== Information supplied ==
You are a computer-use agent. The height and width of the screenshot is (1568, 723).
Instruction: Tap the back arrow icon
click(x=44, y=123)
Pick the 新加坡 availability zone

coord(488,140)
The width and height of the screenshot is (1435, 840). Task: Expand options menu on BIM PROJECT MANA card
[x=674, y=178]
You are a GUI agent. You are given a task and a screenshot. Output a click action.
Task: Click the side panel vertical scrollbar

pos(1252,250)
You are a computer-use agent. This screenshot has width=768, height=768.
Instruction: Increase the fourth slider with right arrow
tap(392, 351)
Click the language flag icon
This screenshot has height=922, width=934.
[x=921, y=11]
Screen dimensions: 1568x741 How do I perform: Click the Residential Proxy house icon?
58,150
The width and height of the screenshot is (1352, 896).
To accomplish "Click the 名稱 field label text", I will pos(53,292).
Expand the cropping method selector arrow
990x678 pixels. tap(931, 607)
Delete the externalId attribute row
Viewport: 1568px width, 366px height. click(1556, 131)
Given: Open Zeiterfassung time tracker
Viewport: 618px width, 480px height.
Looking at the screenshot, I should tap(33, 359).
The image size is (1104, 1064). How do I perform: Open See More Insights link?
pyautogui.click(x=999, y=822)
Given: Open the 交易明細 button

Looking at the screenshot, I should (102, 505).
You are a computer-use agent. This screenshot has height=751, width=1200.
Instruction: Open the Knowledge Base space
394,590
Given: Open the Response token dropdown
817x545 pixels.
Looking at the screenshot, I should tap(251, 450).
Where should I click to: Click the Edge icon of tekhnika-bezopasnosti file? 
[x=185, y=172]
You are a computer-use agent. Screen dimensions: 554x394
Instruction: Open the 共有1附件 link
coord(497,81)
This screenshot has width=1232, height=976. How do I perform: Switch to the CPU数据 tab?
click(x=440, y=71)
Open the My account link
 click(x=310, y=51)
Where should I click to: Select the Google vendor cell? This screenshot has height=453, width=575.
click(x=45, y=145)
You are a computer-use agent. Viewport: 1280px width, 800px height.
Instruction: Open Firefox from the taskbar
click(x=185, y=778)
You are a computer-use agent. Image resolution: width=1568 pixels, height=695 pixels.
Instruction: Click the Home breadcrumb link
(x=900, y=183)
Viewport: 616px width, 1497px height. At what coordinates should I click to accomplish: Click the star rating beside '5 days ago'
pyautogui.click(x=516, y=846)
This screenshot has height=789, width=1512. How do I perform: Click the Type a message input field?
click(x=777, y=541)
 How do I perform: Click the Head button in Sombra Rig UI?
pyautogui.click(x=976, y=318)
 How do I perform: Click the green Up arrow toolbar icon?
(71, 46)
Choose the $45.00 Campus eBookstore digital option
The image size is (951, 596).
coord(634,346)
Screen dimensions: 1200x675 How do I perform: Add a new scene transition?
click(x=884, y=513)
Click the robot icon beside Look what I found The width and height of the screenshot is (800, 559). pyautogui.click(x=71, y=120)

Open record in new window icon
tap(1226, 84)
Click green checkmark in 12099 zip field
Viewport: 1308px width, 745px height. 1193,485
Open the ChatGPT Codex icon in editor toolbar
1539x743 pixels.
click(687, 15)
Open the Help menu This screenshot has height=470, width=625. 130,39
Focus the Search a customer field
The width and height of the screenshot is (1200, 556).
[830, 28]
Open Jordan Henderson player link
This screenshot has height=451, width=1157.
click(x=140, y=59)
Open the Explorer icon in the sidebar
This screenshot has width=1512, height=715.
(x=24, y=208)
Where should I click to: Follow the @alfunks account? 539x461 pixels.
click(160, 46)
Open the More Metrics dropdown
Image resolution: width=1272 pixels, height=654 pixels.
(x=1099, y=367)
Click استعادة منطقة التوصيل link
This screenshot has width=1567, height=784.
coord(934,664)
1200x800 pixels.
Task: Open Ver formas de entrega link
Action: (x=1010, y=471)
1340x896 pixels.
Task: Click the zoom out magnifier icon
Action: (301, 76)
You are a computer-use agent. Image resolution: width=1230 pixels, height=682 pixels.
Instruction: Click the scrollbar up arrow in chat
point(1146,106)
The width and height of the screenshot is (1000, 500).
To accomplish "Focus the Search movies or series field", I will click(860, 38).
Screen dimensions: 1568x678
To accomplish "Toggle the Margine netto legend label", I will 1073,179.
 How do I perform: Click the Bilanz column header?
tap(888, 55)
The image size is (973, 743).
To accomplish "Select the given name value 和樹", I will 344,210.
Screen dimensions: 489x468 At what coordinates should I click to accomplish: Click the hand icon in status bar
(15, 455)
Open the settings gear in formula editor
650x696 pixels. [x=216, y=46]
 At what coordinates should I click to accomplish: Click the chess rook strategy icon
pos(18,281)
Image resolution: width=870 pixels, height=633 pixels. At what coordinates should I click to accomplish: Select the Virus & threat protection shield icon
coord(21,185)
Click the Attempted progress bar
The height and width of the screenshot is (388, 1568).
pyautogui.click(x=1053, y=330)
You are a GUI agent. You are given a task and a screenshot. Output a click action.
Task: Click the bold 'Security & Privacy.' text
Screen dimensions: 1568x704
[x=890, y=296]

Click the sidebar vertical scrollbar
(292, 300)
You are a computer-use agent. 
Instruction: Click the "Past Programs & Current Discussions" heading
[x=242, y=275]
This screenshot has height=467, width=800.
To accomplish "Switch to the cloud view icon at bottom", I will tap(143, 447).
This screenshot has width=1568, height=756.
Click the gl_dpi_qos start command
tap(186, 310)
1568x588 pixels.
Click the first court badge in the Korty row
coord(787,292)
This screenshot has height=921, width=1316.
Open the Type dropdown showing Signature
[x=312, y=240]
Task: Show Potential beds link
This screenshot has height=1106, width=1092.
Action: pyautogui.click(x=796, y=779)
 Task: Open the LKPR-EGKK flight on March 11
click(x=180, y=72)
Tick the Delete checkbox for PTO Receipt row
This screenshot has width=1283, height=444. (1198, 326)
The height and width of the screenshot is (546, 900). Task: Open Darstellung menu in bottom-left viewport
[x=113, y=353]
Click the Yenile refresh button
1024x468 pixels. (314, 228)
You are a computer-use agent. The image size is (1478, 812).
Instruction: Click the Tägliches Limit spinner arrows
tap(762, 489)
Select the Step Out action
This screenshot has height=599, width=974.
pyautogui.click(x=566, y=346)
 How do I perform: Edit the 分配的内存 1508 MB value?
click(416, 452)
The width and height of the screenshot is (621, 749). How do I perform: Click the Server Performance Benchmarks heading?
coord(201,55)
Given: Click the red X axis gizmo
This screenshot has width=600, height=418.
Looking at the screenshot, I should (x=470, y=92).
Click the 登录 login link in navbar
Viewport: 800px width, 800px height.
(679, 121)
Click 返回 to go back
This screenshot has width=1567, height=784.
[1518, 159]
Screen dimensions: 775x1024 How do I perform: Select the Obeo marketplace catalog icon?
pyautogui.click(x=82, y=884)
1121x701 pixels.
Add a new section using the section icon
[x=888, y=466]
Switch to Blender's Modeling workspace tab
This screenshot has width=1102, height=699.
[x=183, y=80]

== What to work on ==
Read the listing above, then copy every line that includes the string "label".

== Answer space ==
To accomplish "Click the 名稱 field label text", I will pos(53,292).
To accomplish "Toggle the Margine netto legend label", I will 1073,179.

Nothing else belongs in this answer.